## [WHAT THE TASK ASKS]
Print the lines that run from the line with "You are a GUI" to the line with "Open the Topic", keeping both end lines, exactly as they appear in the entries below, and nothing else.

Saved entries:
────────────────────────────────────────
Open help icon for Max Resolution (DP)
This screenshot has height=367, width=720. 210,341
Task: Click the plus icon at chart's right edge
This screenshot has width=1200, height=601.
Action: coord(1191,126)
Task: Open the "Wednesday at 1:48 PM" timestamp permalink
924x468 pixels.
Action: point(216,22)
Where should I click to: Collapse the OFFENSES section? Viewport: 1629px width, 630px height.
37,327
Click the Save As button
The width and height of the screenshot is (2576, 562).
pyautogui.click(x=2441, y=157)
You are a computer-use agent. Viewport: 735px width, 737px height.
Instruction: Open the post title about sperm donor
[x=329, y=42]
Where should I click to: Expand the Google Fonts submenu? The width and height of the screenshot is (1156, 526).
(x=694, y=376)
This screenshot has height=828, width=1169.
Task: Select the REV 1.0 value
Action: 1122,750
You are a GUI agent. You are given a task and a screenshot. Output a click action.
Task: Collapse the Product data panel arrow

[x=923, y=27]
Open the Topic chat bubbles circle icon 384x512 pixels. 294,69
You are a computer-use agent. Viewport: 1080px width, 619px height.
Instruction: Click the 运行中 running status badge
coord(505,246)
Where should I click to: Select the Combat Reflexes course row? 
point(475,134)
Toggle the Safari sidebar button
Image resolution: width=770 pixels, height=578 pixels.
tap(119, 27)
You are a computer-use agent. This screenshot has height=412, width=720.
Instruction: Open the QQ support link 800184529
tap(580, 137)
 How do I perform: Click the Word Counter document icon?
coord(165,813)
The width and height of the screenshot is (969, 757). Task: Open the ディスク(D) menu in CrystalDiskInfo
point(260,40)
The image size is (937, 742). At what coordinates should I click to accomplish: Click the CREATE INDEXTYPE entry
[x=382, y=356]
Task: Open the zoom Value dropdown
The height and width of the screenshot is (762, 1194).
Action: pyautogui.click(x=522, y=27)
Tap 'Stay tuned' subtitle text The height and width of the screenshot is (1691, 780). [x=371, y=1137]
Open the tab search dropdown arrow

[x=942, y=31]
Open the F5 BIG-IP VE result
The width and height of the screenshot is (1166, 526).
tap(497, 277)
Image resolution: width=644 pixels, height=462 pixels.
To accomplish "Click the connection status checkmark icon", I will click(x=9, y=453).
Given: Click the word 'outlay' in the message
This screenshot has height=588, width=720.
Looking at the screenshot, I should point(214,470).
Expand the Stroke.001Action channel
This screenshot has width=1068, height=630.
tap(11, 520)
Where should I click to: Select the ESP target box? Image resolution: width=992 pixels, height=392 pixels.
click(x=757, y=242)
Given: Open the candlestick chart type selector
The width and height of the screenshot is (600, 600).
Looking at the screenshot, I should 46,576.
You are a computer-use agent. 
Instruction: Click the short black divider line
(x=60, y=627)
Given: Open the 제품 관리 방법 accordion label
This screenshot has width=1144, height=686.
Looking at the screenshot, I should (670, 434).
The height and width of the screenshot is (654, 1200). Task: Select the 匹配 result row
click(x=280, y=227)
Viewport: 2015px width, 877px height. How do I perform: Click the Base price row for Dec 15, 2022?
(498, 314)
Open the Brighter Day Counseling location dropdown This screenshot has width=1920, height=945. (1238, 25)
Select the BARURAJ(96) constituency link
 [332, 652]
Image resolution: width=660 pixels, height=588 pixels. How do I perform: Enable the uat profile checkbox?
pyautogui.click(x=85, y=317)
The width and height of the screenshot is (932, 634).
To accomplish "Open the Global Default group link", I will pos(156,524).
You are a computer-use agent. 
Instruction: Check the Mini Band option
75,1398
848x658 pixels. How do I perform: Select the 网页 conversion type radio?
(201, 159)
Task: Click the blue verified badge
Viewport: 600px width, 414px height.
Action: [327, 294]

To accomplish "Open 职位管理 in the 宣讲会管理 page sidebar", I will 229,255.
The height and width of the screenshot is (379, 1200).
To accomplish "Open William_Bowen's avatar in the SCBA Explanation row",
────────────────────────────────────────
## [WORKED SOLUTION]
You are a GUI agent. You are given a task and a screenshot. Output a click action.
Task: Collapse the Product data panel arrow

[x=923, y=27]
Open the Topic chat bubbles circle icon 384x512 pixels. 294,69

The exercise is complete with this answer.